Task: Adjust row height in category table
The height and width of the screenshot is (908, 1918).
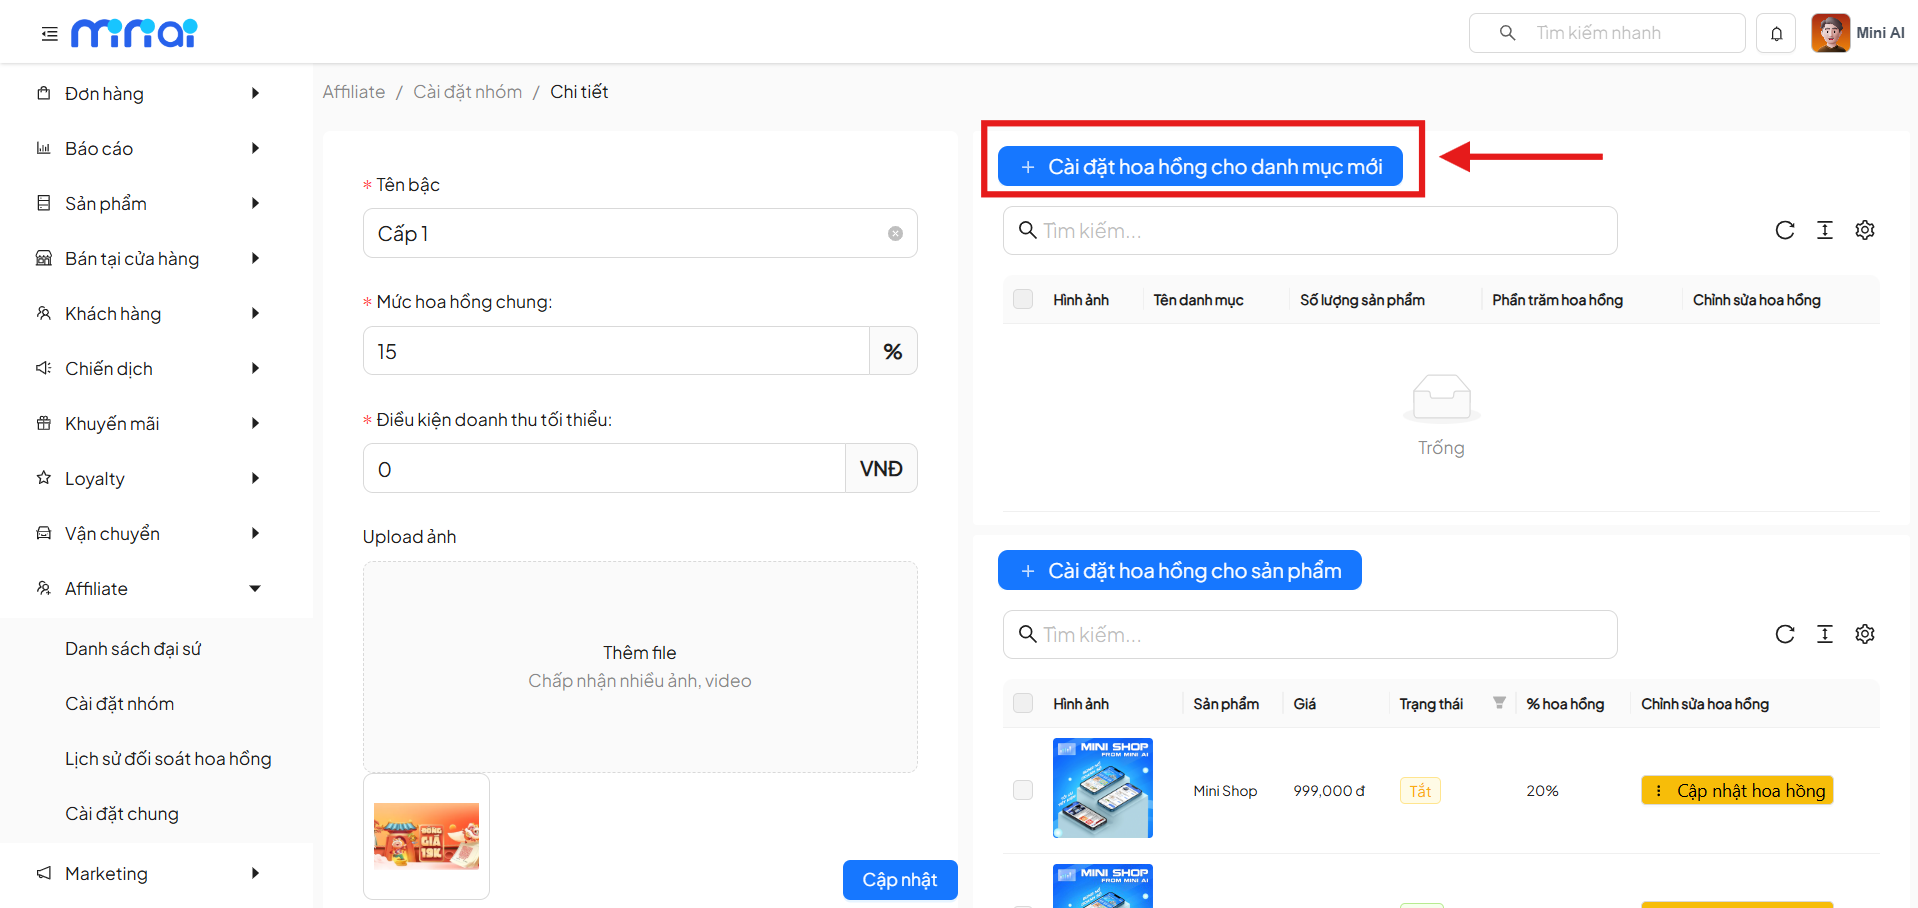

...

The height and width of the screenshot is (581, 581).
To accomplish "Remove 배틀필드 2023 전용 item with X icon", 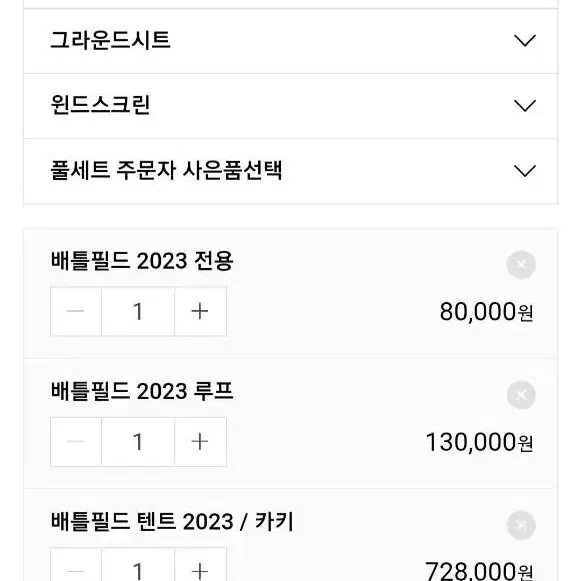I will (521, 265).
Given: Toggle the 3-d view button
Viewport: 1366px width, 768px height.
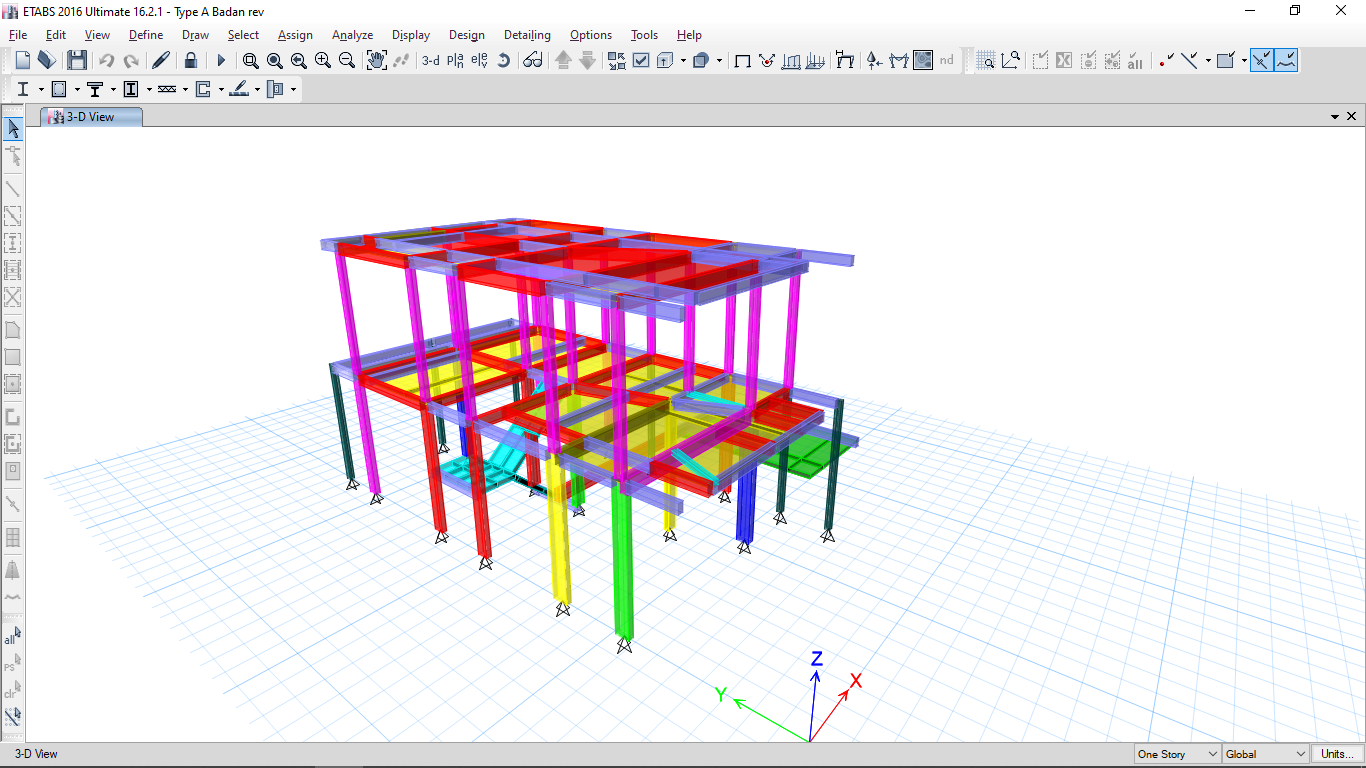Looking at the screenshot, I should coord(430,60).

==

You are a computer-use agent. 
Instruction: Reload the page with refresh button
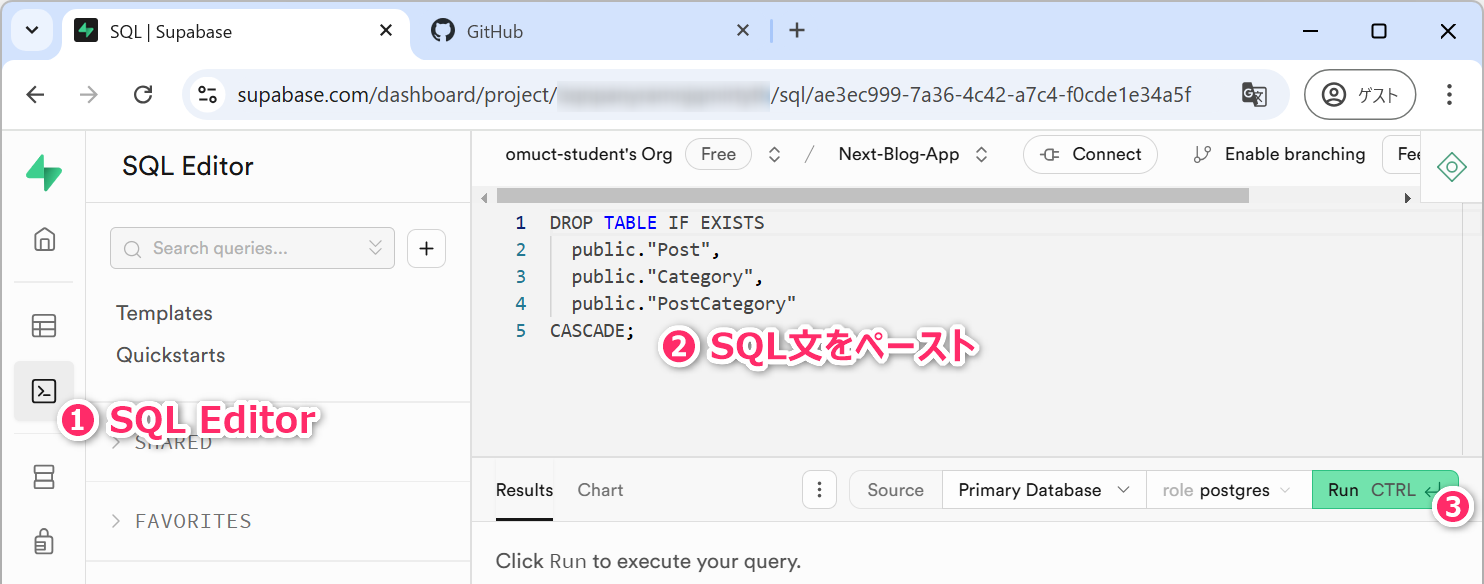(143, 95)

◆ TASK OBJECTIVE ◆
Here the output must be the lines above from the line with "Task: Adjust row height in category table" to the line with "The height and width of the screenshot is (908, 1918).", both included, duplicated word for word and nothing else.

◆ FINAL ANSWER ◆
Task: Adjust row height in category table
The height and width of the screenshot is (908, 1918).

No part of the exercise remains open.